San Esteban de Nogales es un municipio pequeño de esta parte del sur de León. Viven aquí algo más de doscientas personas. El caserío se reparte en calles cortas, con casas pegadas unas a otras y patios interiores que desde fuera apenas se intuyen. Muchas fachadas mezclan adobe, ladrillo y piedra irregular. Las tejas viejas oscurecen con los inviernos largos de la meseta.
Un pueblo agrícola, todavía
La vida diaria sigue bastante ligada al campo. Alrededor del casco urbano hay huertas, naves agrícolas y parcelas de cereal que cambian mucho según la estación.
En abril y mayo el verde es intenso y el aire trae olor a tierra húmeda. A finales de verano todo se vuelve dorado y polvoriento. En invierno, en cambio, el paisaje queda más desnudo y el viento corre sin obstáculos entre los campos.
Todavía se ven corrales antiguos, portones grandes pensados para carros y bodegas excavadas bajo algunas viviendas. Son detalles que hablan de un pueblo que durante generaciones vivió casi exclusivamente de la agricultura y de la ganadería doméstica.
La iglesia y el centro del pueblo
La iglesia parroquial dedicada a San Esteban marca el centro del caserío.

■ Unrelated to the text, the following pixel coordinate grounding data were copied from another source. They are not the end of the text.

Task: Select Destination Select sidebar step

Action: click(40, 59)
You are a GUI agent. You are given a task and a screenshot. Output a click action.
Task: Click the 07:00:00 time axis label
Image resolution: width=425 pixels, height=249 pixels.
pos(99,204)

No es un edificio grande. Tiene una torre cuadrada y muros sobrios, propios de muchas iglesias rurales de la provincia. Probablemente su origen esté en época moderna, aunque ha tenido arreglos posteriores.
Alrededor se abre un pequeño espacio donde a ciertas horas se junta la conversación del pueblo. Bancos, alguna sombra en verano y silencio el resto del día.

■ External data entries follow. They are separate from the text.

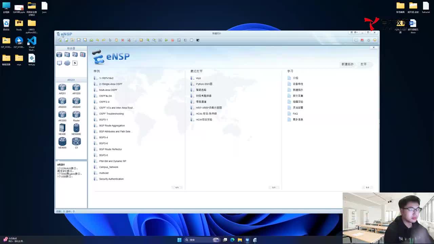
Task: Click the 新建拓扑 button
Action: [347, 64]
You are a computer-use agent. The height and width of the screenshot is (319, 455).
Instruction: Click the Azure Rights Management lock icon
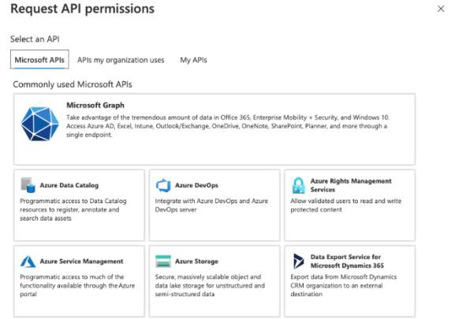299,185
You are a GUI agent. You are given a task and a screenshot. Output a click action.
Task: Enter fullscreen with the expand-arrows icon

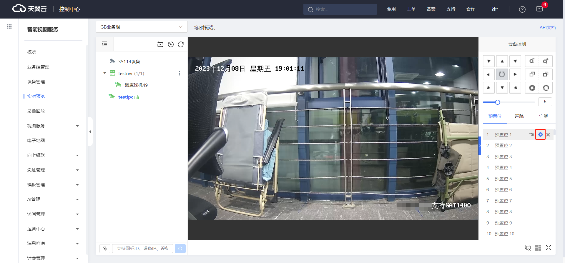(549, 248)
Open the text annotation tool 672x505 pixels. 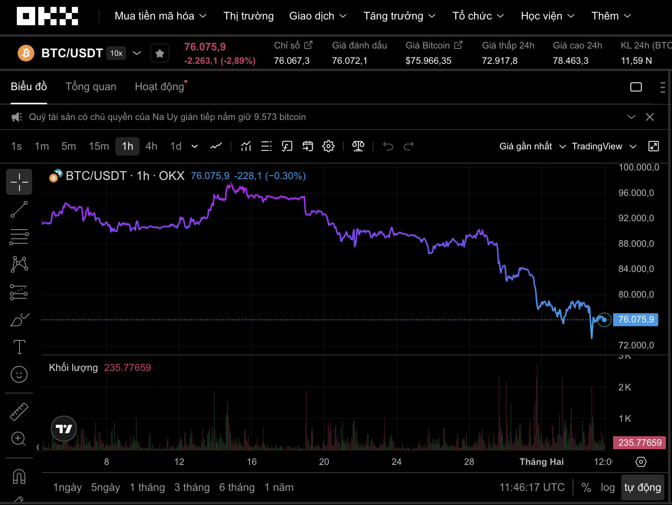click(19, 347)
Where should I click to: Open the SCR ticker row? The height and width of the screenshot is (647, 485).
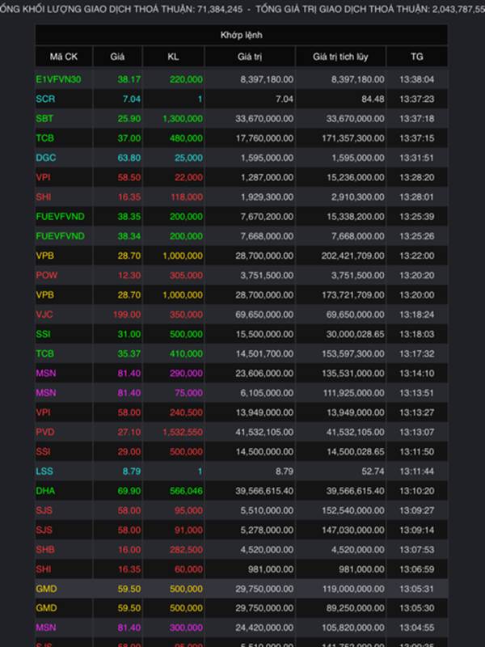click(241, 99)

Si se camina despacio por las calles cercanas aparecen detalles fáciles de pasar por alto: una reja forjada con formas antiguas, un pozo cubierto, piedras reaprovechadas en los muros. Algunas casas conservan escudos tallados o inscripciones gastadas por los años.
Caminos alrededor de San Esteban de Nogales
Fuera del casco urbano empiezan pistas agrícolas anchas, de tierra compacta. No están pensadas como rutas señalizadas, pero se pueden recorrer sin dificultad si el tiempo acompaña.
Entre los campos aparecen pequeños arroyos, zarzas en los bordes y cercas de piedra seca que todavía delimitan parcelas antiguas. En los días tranquilos se ven rapaces planeando sobre las laderas bajas y perdices que salen corriendo entre los rastrojos.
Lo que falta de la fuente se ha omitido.